A few months ago, Sophie Hunger got out of bed at four in the morning to go to Berlin’s techno superclub KitKat, where Paula Temple was playing a 5am DJ set. She could have done what most clubbers do and arrive at midnight, but she wanted to appreciate Temple with a clear head. “I could either have spent all night there and been dead in the morning, or gone at five, so I went at five,” she shrugs. Typical Hunger – in love with the nightlife, but still the sensible girl from Bern.
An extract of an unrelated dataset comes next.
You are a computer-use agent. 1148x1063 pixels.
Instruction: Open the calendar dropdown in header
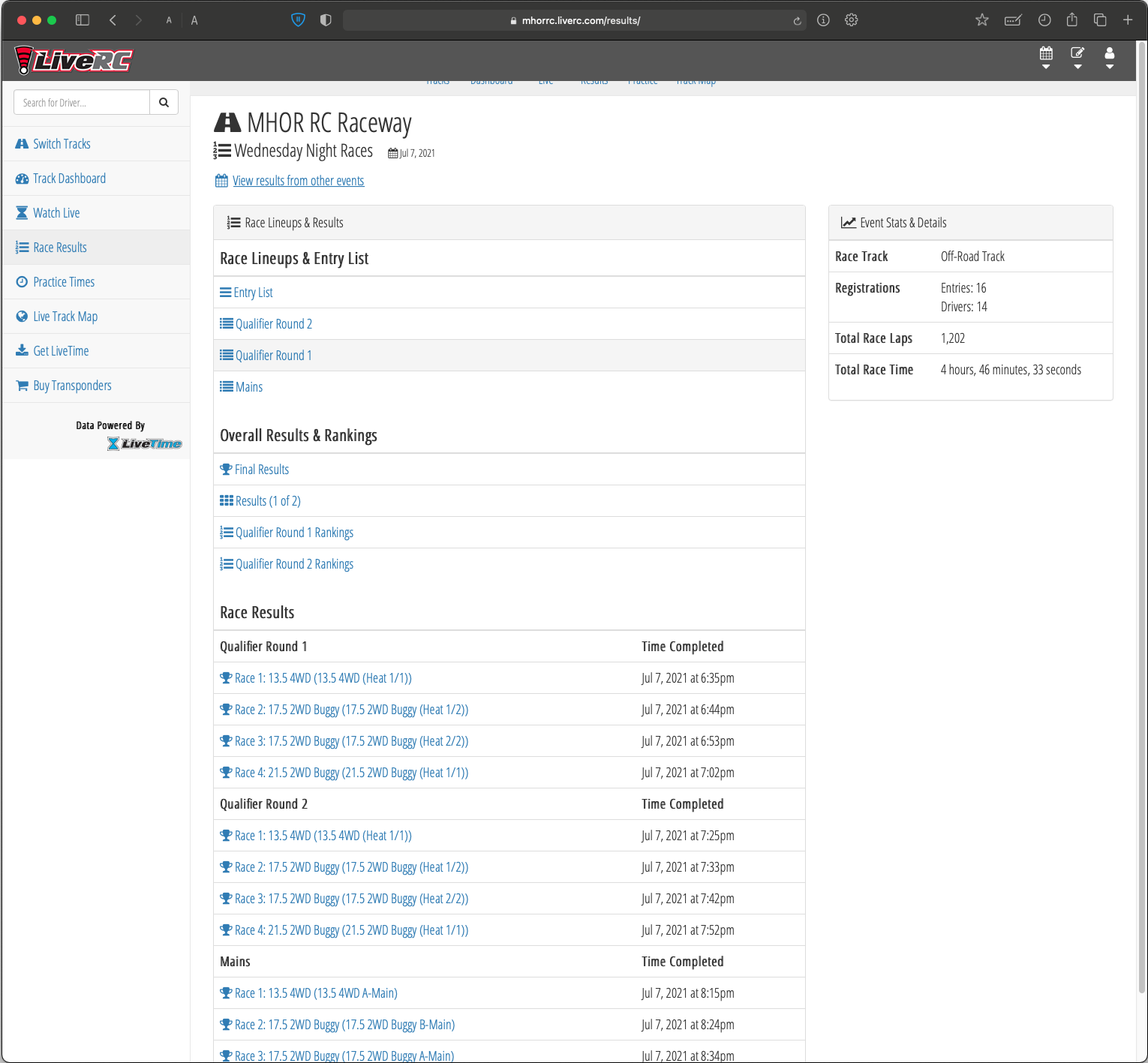[1046, 57]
“Sensible” is relative, though. Since her last album, 2015’s Supermoon, Sophie has made major changes. She moved to Berlin, got passionate about analogue synths and electronic music – Berlin’s heartbeat. She exchanged her classical instruments for drum machines and computer software and decided to write a full English album. Until then, she’d written in a mix of English, French, German and her native Swiss German. “There’s something dubious about it. On a good day I like to think I’m heroically defying the tyranny of Anglophone pop culture; on a bad day, I realize I’m simply shunning the confrontation, hiding behind this weird language mix.” Recorded almost entirely solo, it’s a twilight journey through the mind of an artist who’s long been loved by musicians and Continental connoisseurs, and is about to plant her flag in the Anglophone world.
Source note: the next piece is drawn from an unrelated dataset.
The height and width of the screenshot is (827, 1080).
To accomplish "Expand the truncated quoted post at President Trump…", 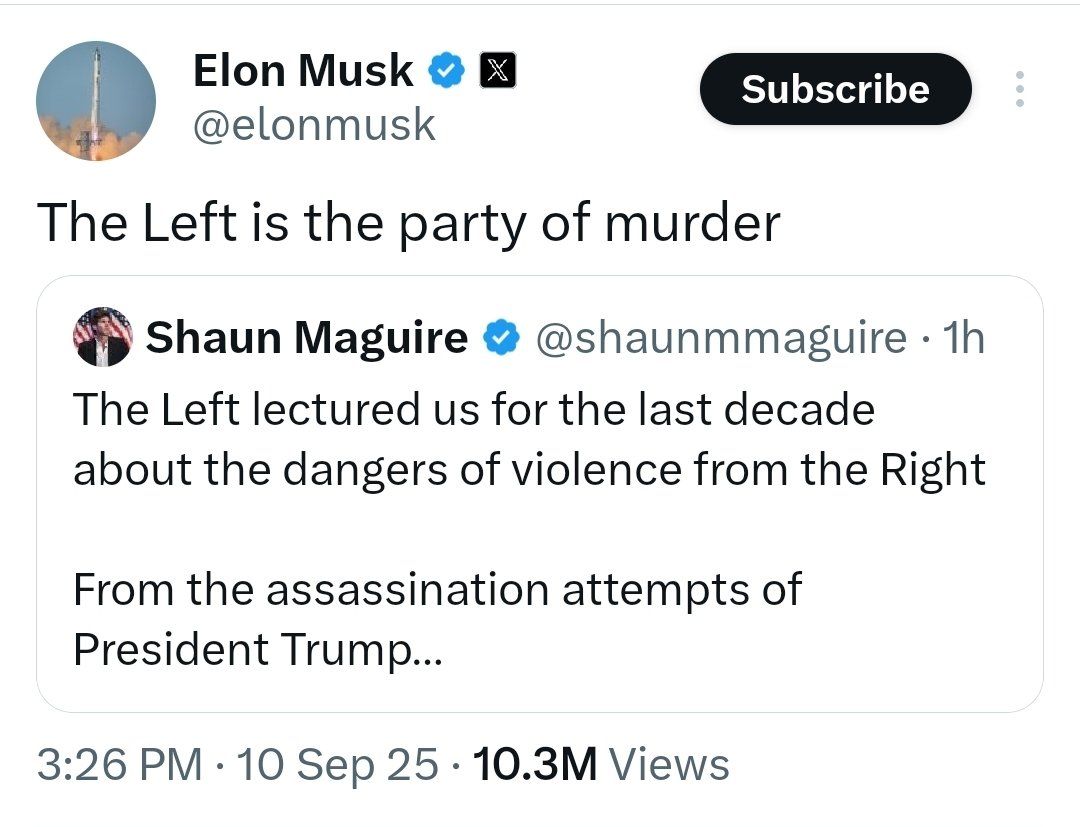I will click(x=258, y=649).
A quick bit of background: born in Bern to a diplomat father and a politician mother, she grew up in Zurich, Bonn and London. Her gateway to music was her jazz-loving parents, and jazz and folk still form a core part of her writing style. At 19, she became a vocalist for an electronic collective called Superterz, and between 2004 and 2007, she fronted a jangly indie band, Fisher. Her first solo album, Sketches on Sea (2006), introduced Europe to her slow burning intensity; the French daily newspaper Liberation declared that she “wouldn’t stay Switzerland’s best-kept secret for long”. She didn’t – her next album, Monday’s Ghost (2008), was a Swiss chart-topper but also got her attention all over Europe. In 2010 she became the first Swiss artist ever to play Glastonbury, where she picked up her first UK fans.